Como resolver antecipadamente o contrato com a construtora e proteger seu investimento.
- Lídia Alves
- 12 de mai.
- 6 min de leitura
Atualizado: 30 de jun.
A teoria do inadimplemento antecipado e a resolução de contratos imobiliários.

Você contratou uma construtora, pagou parte do valor, confiou no cronograma... mas a obra nem começou. Pior: está a poucos meses do prazo final — mesmo contando com a famosa “cláusula de tolerância”. E agora, o que fazer?
Muitas pessoas pensam que precisam esperar o prazo contratual acabar para só então tomar medidas legais. Mas isso é um erro. O Direito oferece uma saída estratégica: o inadimplemento antecipado, também conhecido como inadimplemento anterior ao termo.
Neste artigo, explico como resolver o contrato com a construtora antes do prazo e proteger seu investimento.
1. Espécies de inadimplemento
Existem duas espécies de inadimplemento: absoluto e relativo. Cada uma dessas espécies pode ser de caráter total ou parcial.
No inadimplemento absoluto total, a obrigação é completamente descumprida, diferente do parcial em que a obrigação é cumprida, porém em partes. Por exemplo, no inadimplemento absoluto total, a obra não é entregue, já no parcial, a obra é entre, porém entregue faltando o acabamento, caso tenha sido contratado.
2. O que é inadimplemento antecipado?
O inadimplemento antecipado ocorre quando uma parte demonstra, por ações ou declarações, que não cumprirá suas obrigações contratuais no prazo estipulado. É a situação em que, mesmo sem o término do contrato, fica evidente que uma das partes não conseguirá cumprir suas obrigações (inadimplemento absoluto). No caso das construtoras, isso acontece quando:
Redução significativa da equipe. Quando uma obra que mantinha 50 trabalhadores passa a ter apenas cinco operários em poucas semanas, isso pode indicar problemas financeiros graves da construtora.
Paralisações frequentes e injustificadas. Uma obra que para frequentemente sem justificativas técnicas adequadas pode demonstrar que a construtora não possui recursos suficientes para manter a continuidade dos trabalhos.

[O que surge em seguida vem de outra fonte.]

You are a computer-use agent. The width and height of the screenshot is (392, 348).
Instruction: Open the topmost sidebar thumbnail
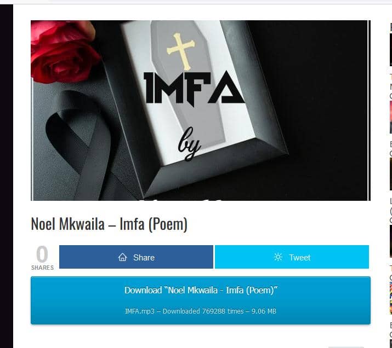(x=390, y=49)
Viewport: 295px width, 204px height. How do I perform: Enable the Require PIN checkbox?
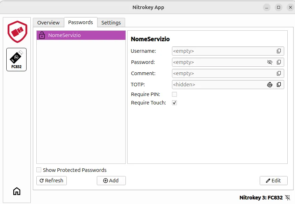[174, 94]
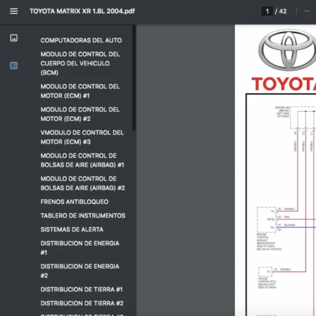Go to MODULO DE CONTROL DEL CUERPO (BCM)
This screenshot has width=316, height=316.
80,63
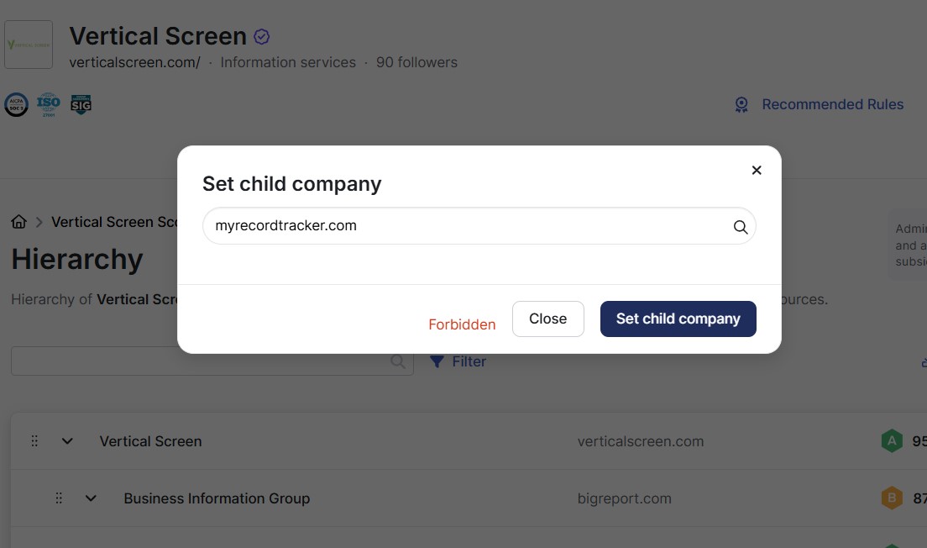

A obra não foi iniciada dentro de um prazo razoável, mesmo antes do vencimento do contrato.
Faltam menos de 6 meses para o fim do contrato, mesmo com o prazo de tolerância.
Ausência de materiais e equipamentos. Quando a construtora não consegue manter o fornecimento regular de insumos básicos da construção, isso demonstra problemas de fluxo de caixa ou dificuldades com fornecedores.
A construtora declara explicitamente que não entregará o imóvel.
Interrupção da construção sem justificativa, inviabilizando a conclusão no prazo. Quando há ausência total de movimentação no canteiro por períodos prolongados, especialmente superiores a 30 dias, caracteriza-se tecnicamente como abandono de obra.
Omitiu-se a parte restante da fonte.